Abschlusstraining in der Soccerhalle
So fand ein Abschlusstraining für das Pokalspiel gegen Alemannia Aachen in einer Soccerhalle statt. „Das ist eigentlich unmöglich“, sagt Komma. Im Leistungsbereich konnten zehn Mannschaften gar nicht trainieren. Immerhin: Das Feriencamp, das für den Nachwuchs als Kooperationspartner mit dem 1. FC Köln durchgeführt wird, konnte kurzfristig nach Rondorf verlegt werden. „Das aber nur, weil die Rondorfer extrem zuvorkommend waren.“ Andere Trainingscamps fielen aus, zulasten vieler Eltern. Denn ein Camp ist für viele ein gern genommener Betreuungsersatz während der Ferien.
Die Sportanlage gibt es seit 2012. Der Kunststoffrasenbelag wurde erstmals im Jahr 2022 erneuert. „Die Stadt Köln strebt für den Kunststoffrasenbelag einschließlich Füllmaterial eine Nutzungsdauer von rund 15 Jahren an. Anschließend ist in der Regel eine Erneuerung des Belags erforderlich“, heißt es aus dem Presseamt. Für das Gesamtsystem eines Kunststoffrasenplatzes geht das Sportamt von einem Lebenszyklus von rund 45 Jahren aus. Innerhalb dieses Zeitraums muss der eigentliche Sportbelag mehrfach erneuert werden. „Die Stadt prüft derzeit eine langfristige Lösung, um die aufgetretenen Probleme dauerhaft zu beheben.“
FC Rheinsüd ist eine Fusion aus zwei Vereinen aus dem Kölner Süden
Der FC Rheinsüd Köln ist ein junger Verein, der 2010 aus den Vereinen TSV 06 Rodenkirchen und VfL Sürth 1925 entstanden ist. Er verfügt mit 57 Teams in allen Altersklassen über eine der größten Jugendfußballabteilungen in Nordrhein-Westfalen. Mit etwa 1.300 Mitgliedern gilt der Verein offiziell als Großverein im Deutschen Fußball-Bund (DFB) und ist Partnerverein des 1. FC Köln. Insbesondere für Mädchen in der Region bietet der FC Rheinsüd ein umfangreiches Angebot und ist in vielen Altersklassen im Juniorinnenfußball vertreten.

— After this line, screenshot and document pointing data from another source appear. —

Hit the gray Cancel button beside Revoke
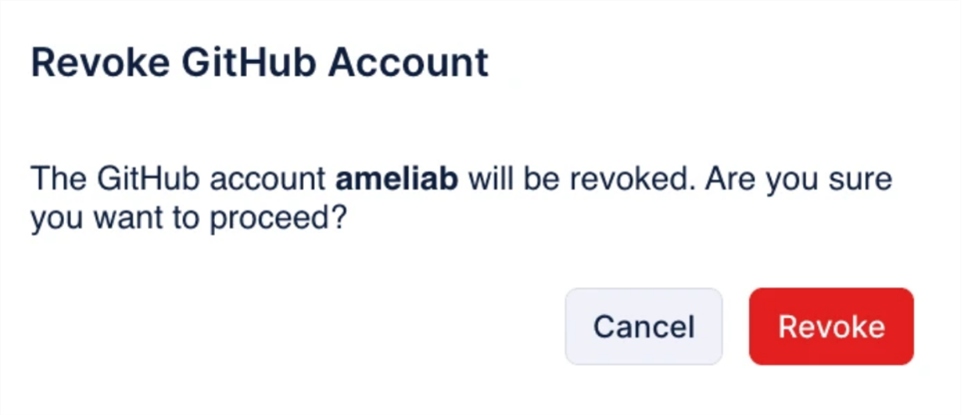The height and width of the screenshot is (415, 962). (643, 327)
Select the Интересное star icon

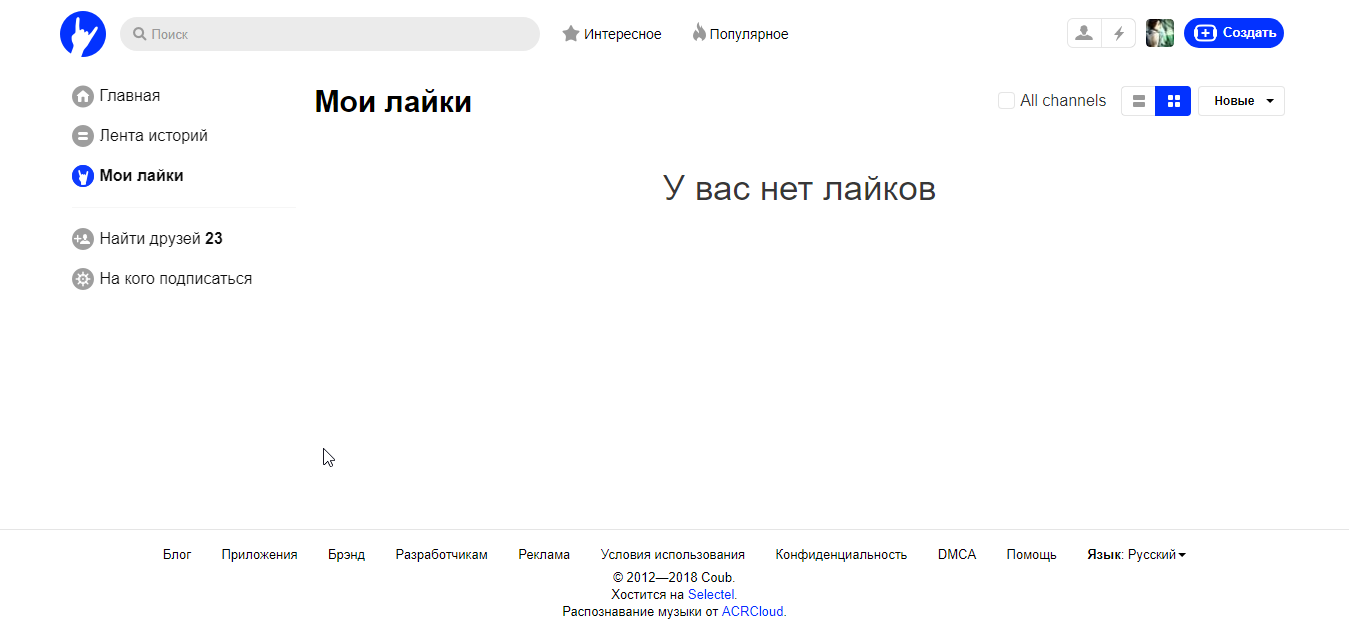pyautogui.click(x=571, y=33)
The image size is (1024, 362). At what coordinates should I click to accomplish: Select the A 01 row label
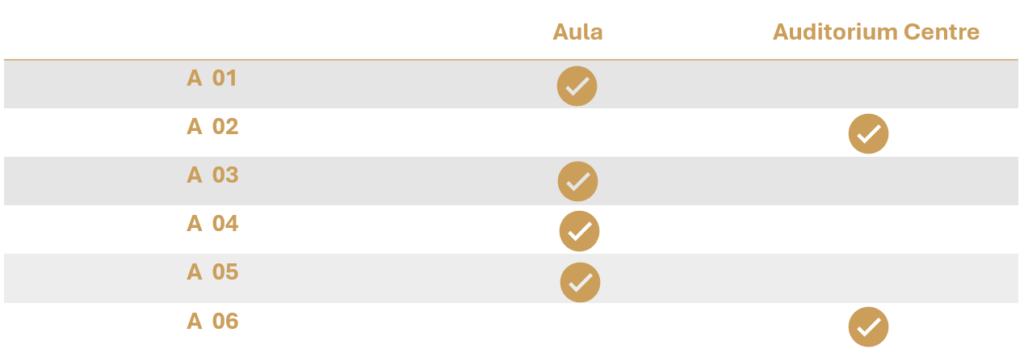(x=212, y=78)
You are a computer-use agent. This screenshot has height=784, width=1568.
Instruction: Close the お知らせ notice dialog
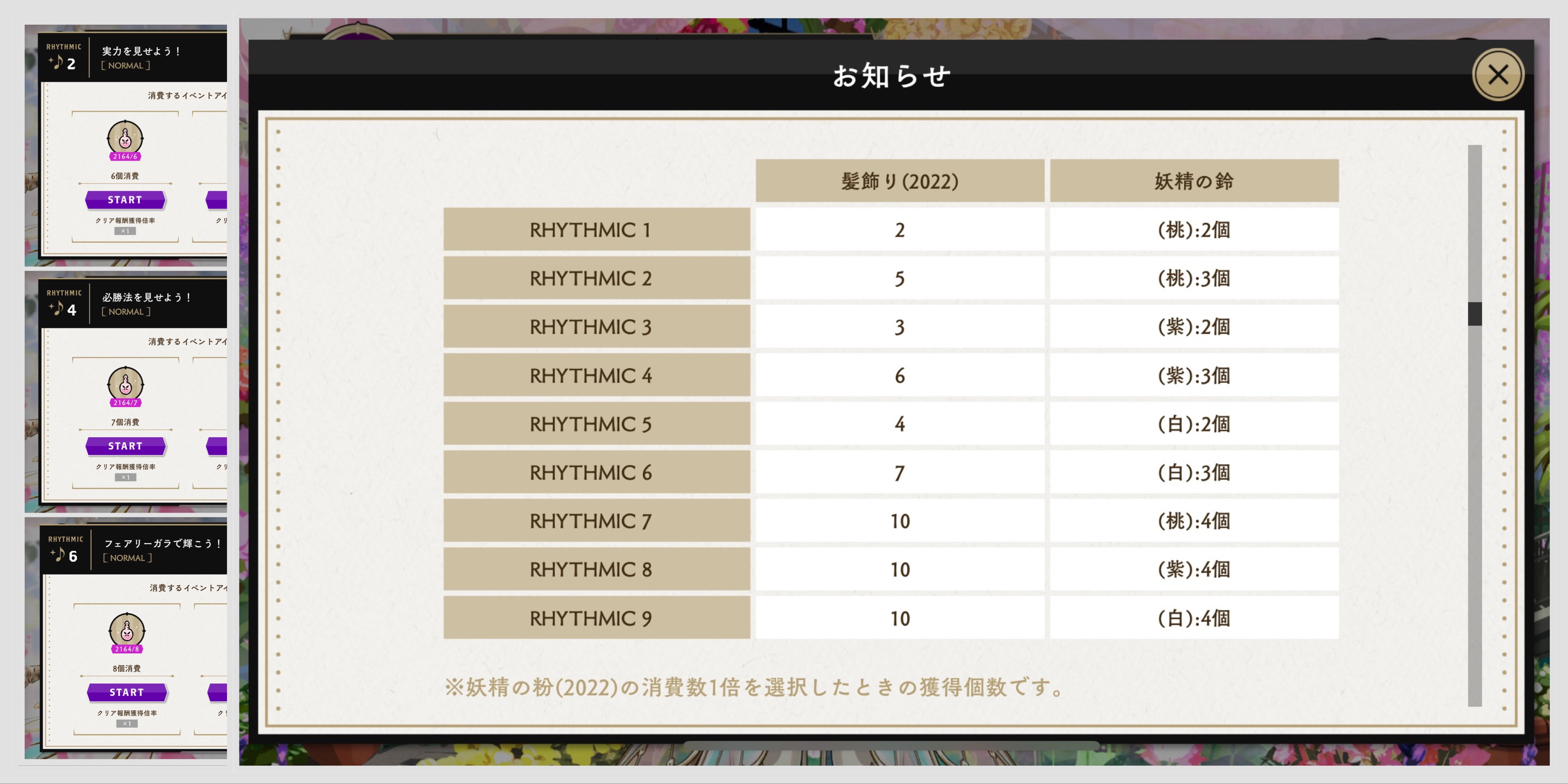point(1497,75)
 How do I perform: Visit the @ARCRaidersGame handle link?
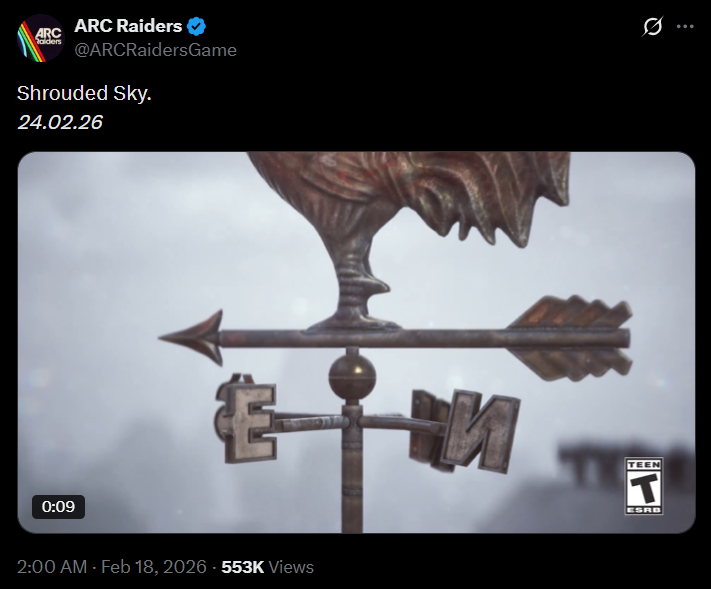coord(155,50)
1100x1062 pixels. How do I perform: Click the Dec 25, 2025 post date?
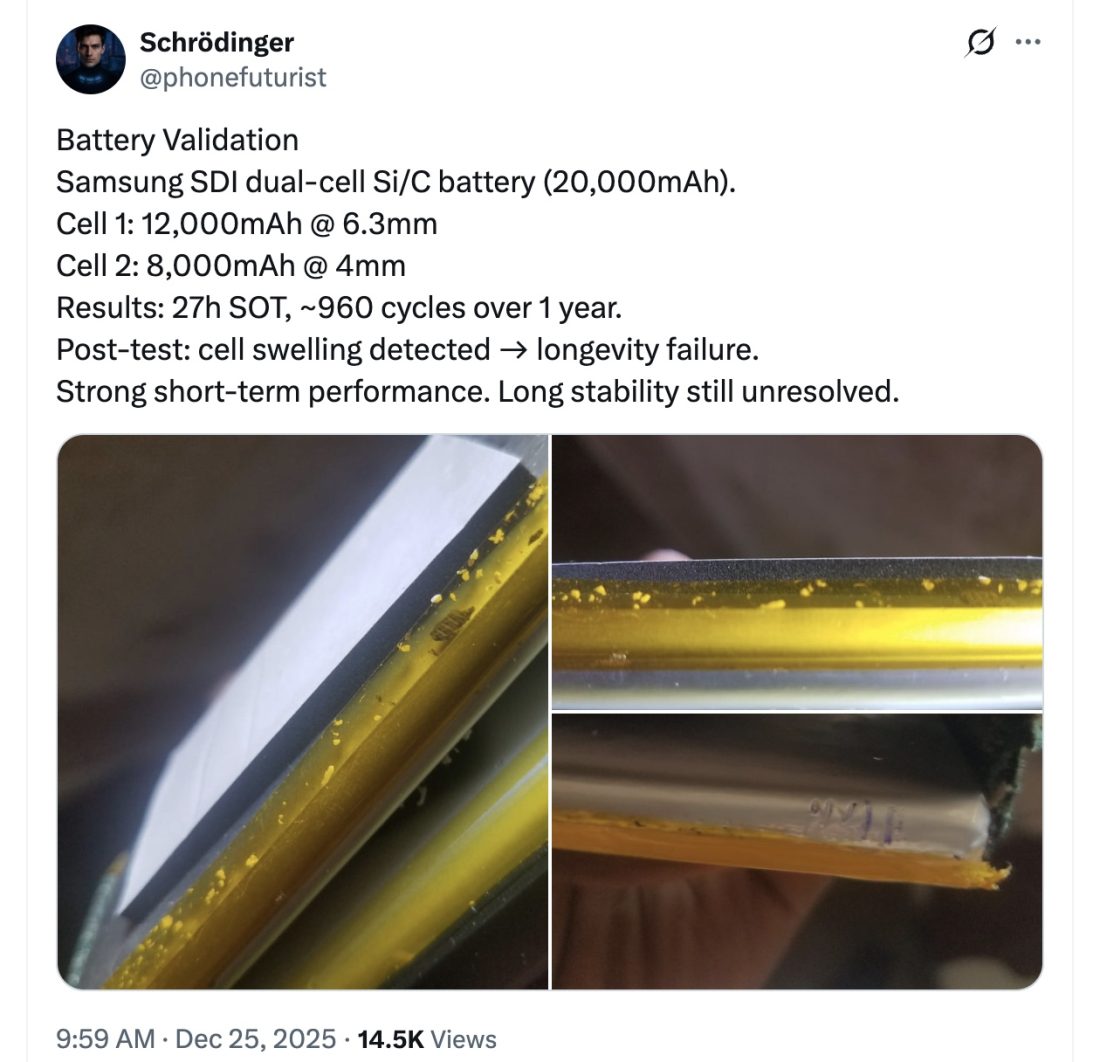click(x=255, y=1039)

Unter der Führung des neuen 1. Vorsitzenden, Jürgen Weinzierl, geht der Vorstand zukunftsorientierte Wege. Insbesondere durch die Partnerschaft mit dem 1. FC Köln soll das vorhandene Potenzial konsequenter genutzt werden. „Unser Ziel ist es, den FC Rheinsüd sportlich und organisatorisch so aufzustellen, dass er seiner Verantwortung gegenüber seinen mehr als 1.300 Mitgliedern auch langfristig gerecht werden kann“, so Weinzierl.
Zu den erneuten Schäden und der Zukunft des Platzes hat die Fraktion FDP/KSG eine entsprechende Anfrage an die Stadt gestellt, die zur kommenden Sitzung der Bezirksvertretung am Montag, 21. September, beantwortet sein soll.